§ YOUR GOAL: Take the line containing "This screenshot has width=311, height=345." and every line below it through the end of the entries, and output them verbatim, pictures excluded.

*** INPUT MATERIAL Section Begins ***

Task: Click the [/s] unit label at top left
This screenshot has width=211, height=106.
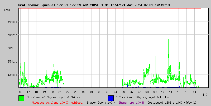Action: tap(7, 10)
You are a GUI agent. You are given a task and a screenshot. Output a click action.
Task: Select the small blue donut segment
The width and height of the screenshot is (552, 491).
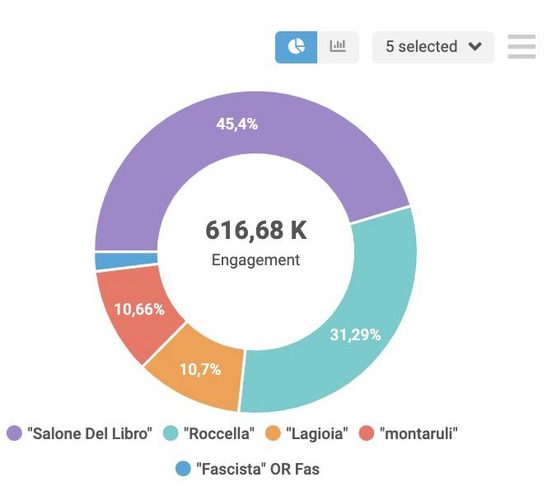(x=126, y=261)
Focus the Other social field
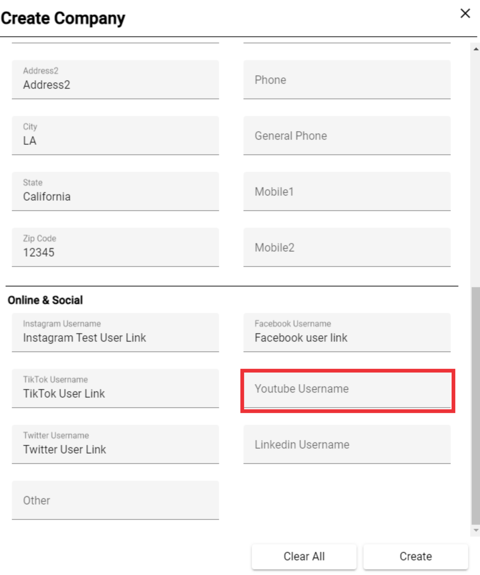480x575 pixels. click(x=115, y=500)
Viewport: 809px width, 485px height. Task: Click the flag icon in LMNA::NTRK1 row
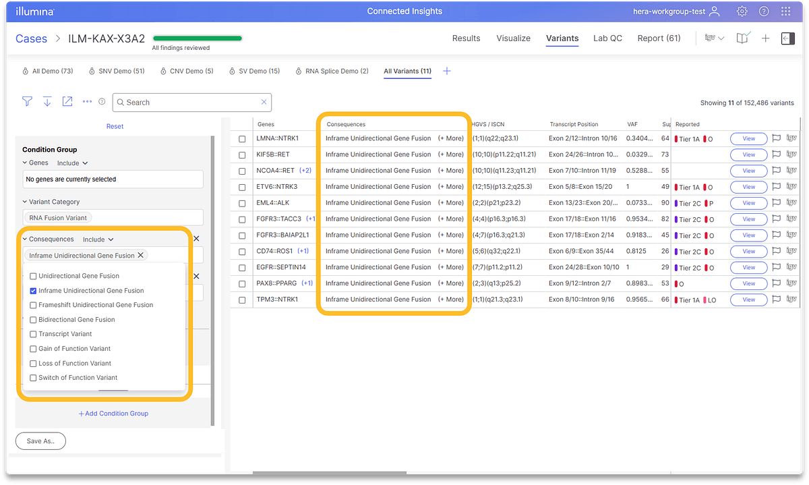776,138
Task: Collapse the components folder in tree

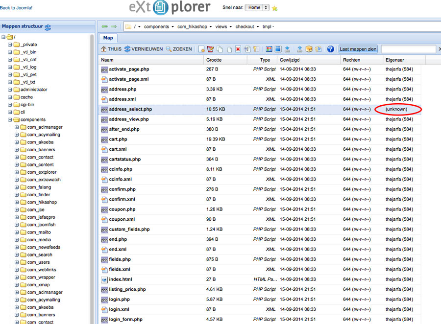Action: (10, 119)
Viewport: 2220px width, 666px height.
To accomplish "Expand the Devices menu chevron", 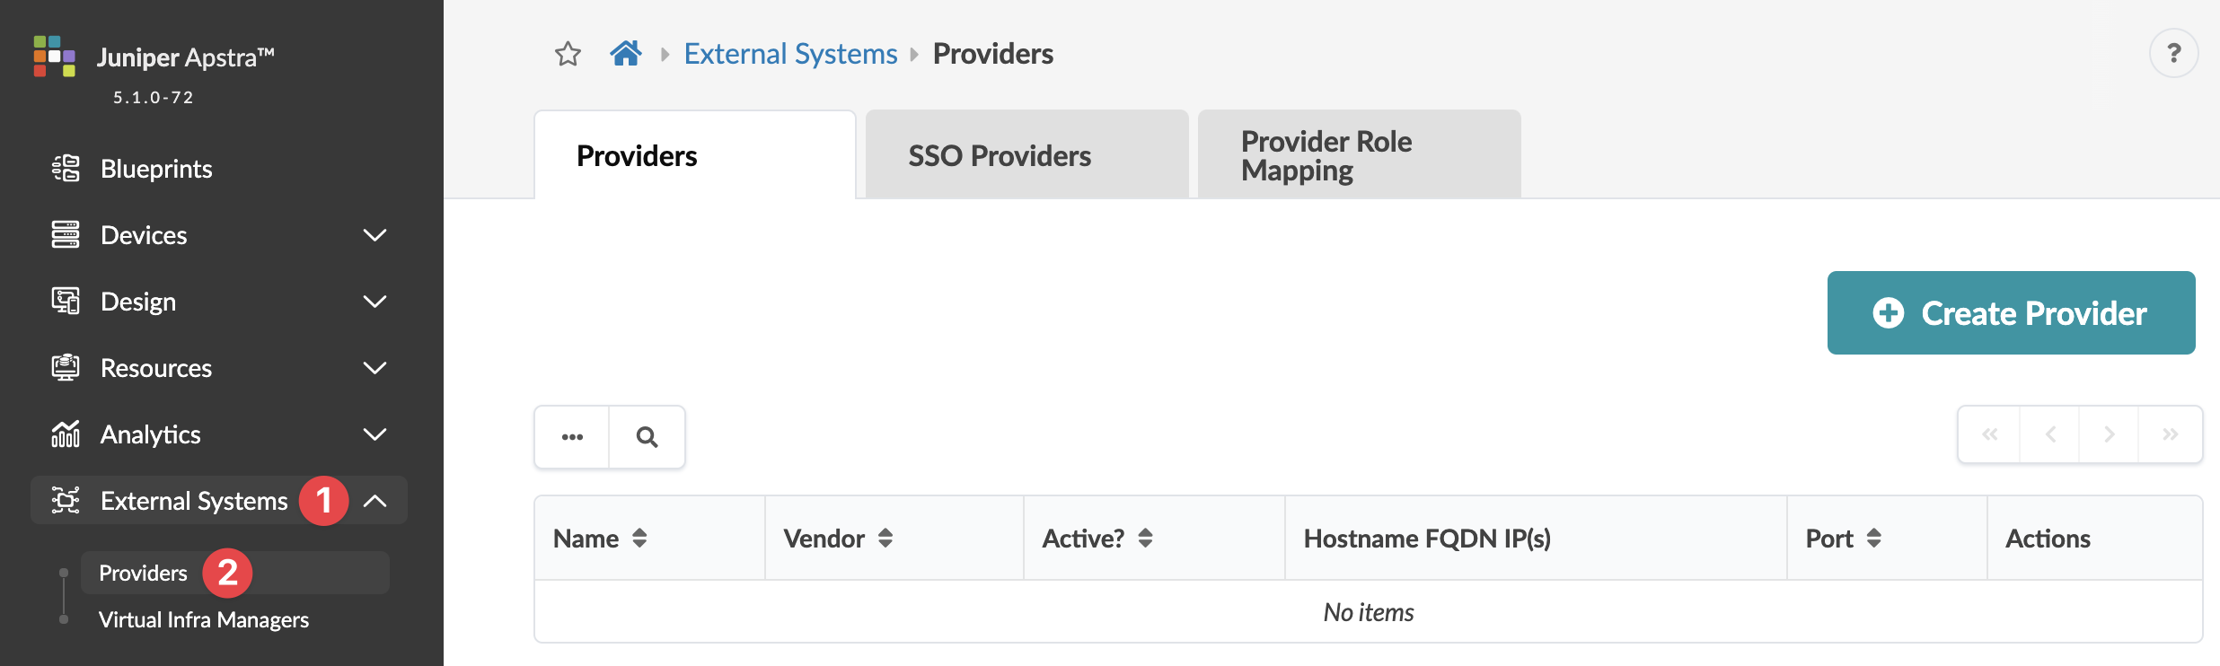I will 374,235.
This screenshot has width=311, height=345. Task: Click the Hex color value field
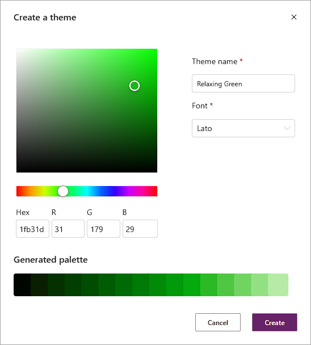click(32, 229)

*** INPUT MATERIAL Section Ends ***

§ OUTPUT BELOW:
This screenshot has width=311, height=345. Task: Click the Hex color value field
click(32, 229)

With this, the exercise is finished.